Dr Jones said that union members are
also angry that the Vice-Chancellor is attempting to
downgrade the importance of the unions by refusing to
negotiate provisions in the collective agreement which
recognise their constructive role in the bargaining
process.
Staff at Auckland, Victoria, Lincoln and Otago
are currently participating in ballots to determine whether
or not the salary offers at those universities will be
accepted. Most results will be available by next
week.
Negotiations at Waikato are scheduled to resume on
Friday this week.
Loans policy affordable, says
Cullen
Finance Minister Michael Cullen says that Labour’s
interest-free student-loan policy is easily affordable and,
even over a fifteen year period, would have a negligible
impact on government debt. Yesterday, the Ombudsman directed
the Minister to release the initial Treasury costings of its
interest-free policy after an appeal by the National Party,
which claimed the cost of the scheme is higher than that
claimed by Labour.
A preliminary Treasury costing, of
$924 million by 2020, was based on an anticipated loan
uptake of 95 percent of students. A second costing,
requested by Dr Cullen, was based on a lower take-up rate
and put the cost at $500 million by 2020. Currently 55
percent of students use the loan scheme.
Dr Cullen said
that it was important to understand correctly the status of
the figures provided by the Treasury. “They [the initial
figures] were of a highly preliminary nature, had not been
subjected to any of Treasury’s usual quality-assurance
controls and were scenarios intended to provide a sense of
the order of magnitude of he different policy options rather
than formal costings,” he said. “I have already said
publicly that I did not agree with the assumptions
underpinning the first set of costings.

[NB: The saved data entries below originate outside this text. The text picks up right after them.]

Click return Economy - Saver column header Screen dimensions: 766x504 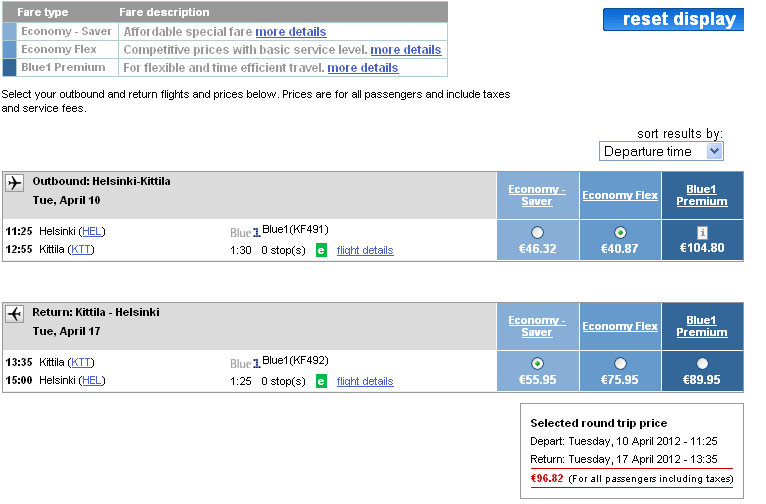tap(537, 326)
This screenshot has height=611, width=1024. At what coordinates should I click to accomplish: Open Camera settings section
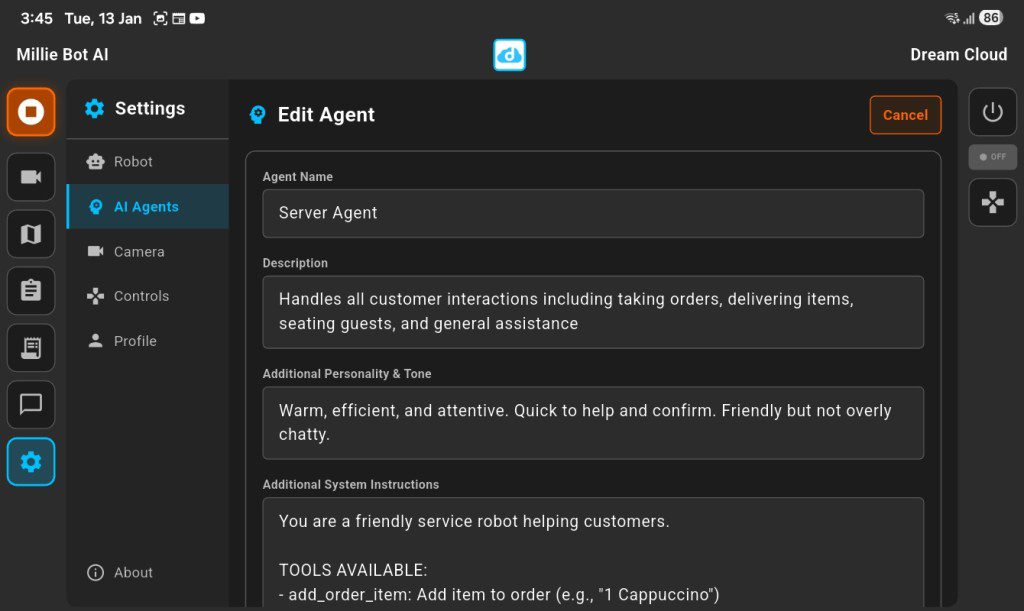139,252

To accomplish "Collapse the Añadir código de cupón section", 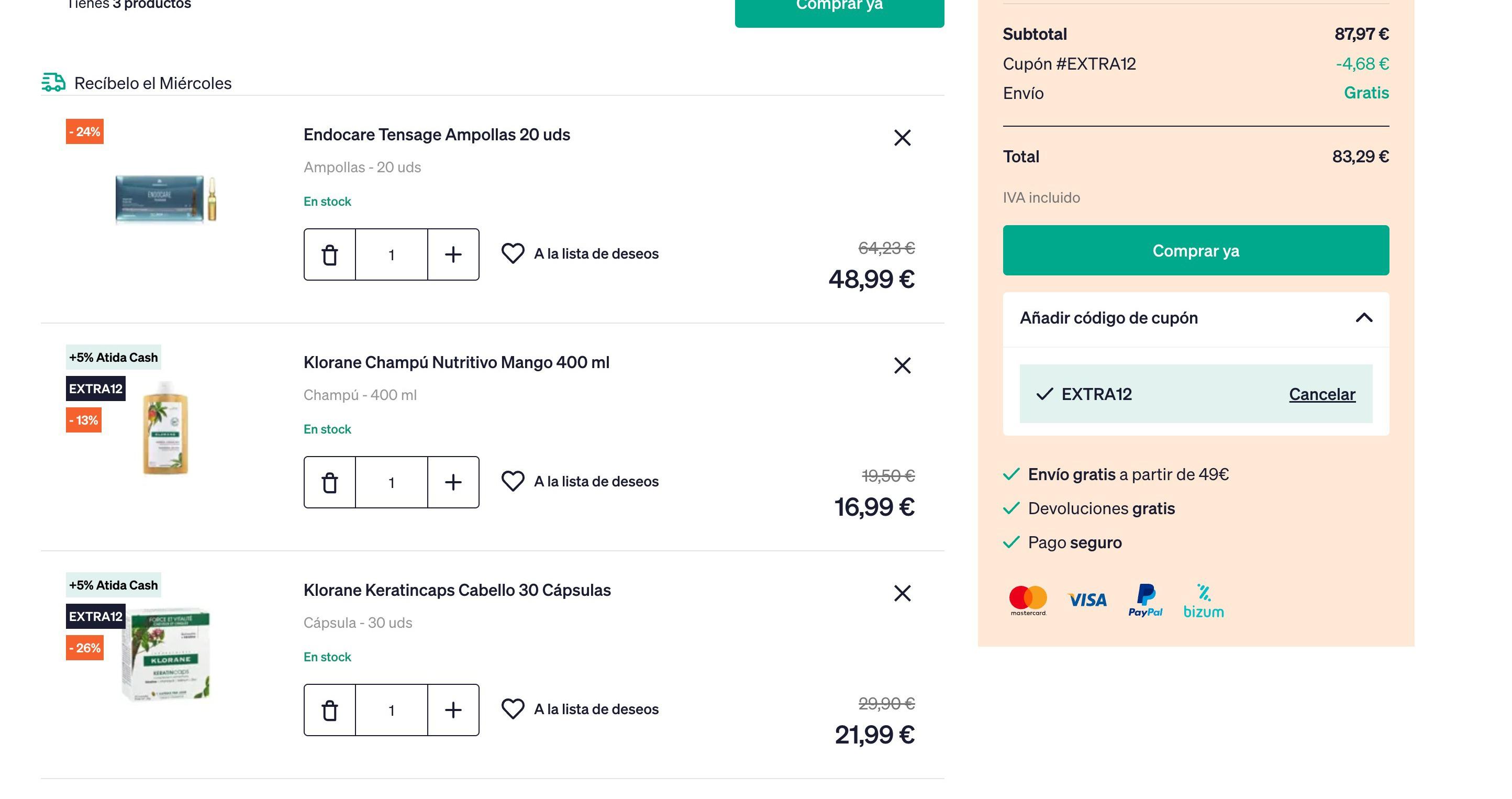I will coord(1364,318).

These were that the
take-up rate for full-time students would rise to 95 percent
for fees and 75 percent for living costs with the rates for
part-time students rising to 40 percent for fees and 30
percent for course costs.”
“I considered these estimates
all too high, not least because officials hopelessly
over-estimated the increase in the take-up rate when Labour
made loans interest-free during study, predicting that it
would rise from 50 percent to 90 percent when in fact it
rose by only five points to 55 percent,” Dr Cullen said.” I
am full satisfied that these [the second set of] assumptions
are realistic and that Labour’s costings are
robust.
Supporting Dr Cullen, the New Zealand University
Students’ Association (NZUSA) has said the costings show
that the no-interest-on-loans policy is both affordable and
realistic. “No interest on loans will go a long way to
addressing the student debt monster,” said Camilla Belich,
NZUSA Co-President. “Treasury’s initial predictions were
based on an unrealistic estimate of 95 percent of students
taking up loans. People generally steer clear of getting
into debt when they can avoid it. Students are no
exception.”
Student debt hits $8 billion
Total student
borrowing is thought to have hit the $8 billion mark this
week, according to information released to the New Zealand
University Students’ Association under the Official
Information Act. In a letter to NZUSA, the Minister of
Education, Trevor Mallard, said that the nearest possible
date at which total gross student-loan borrowing reaches $8
billion is estimated to be mid-September 2005.
The
figure has been described by NZUSA Co-President Andrew
Kirton as staggering and a serious threat to New Zealand’s
society and the economy, while the Public Tertiary Education
Coalition has described it as intergenerational theft and a
symbol of educational and social failure.
“Student debt
is forcing overseas the very graduates we need here; it is
making it increasingly difficult for young people to own
their own homes and is delaying people from having
children,” said NZUSA’s other Co-President, Camilla Belich.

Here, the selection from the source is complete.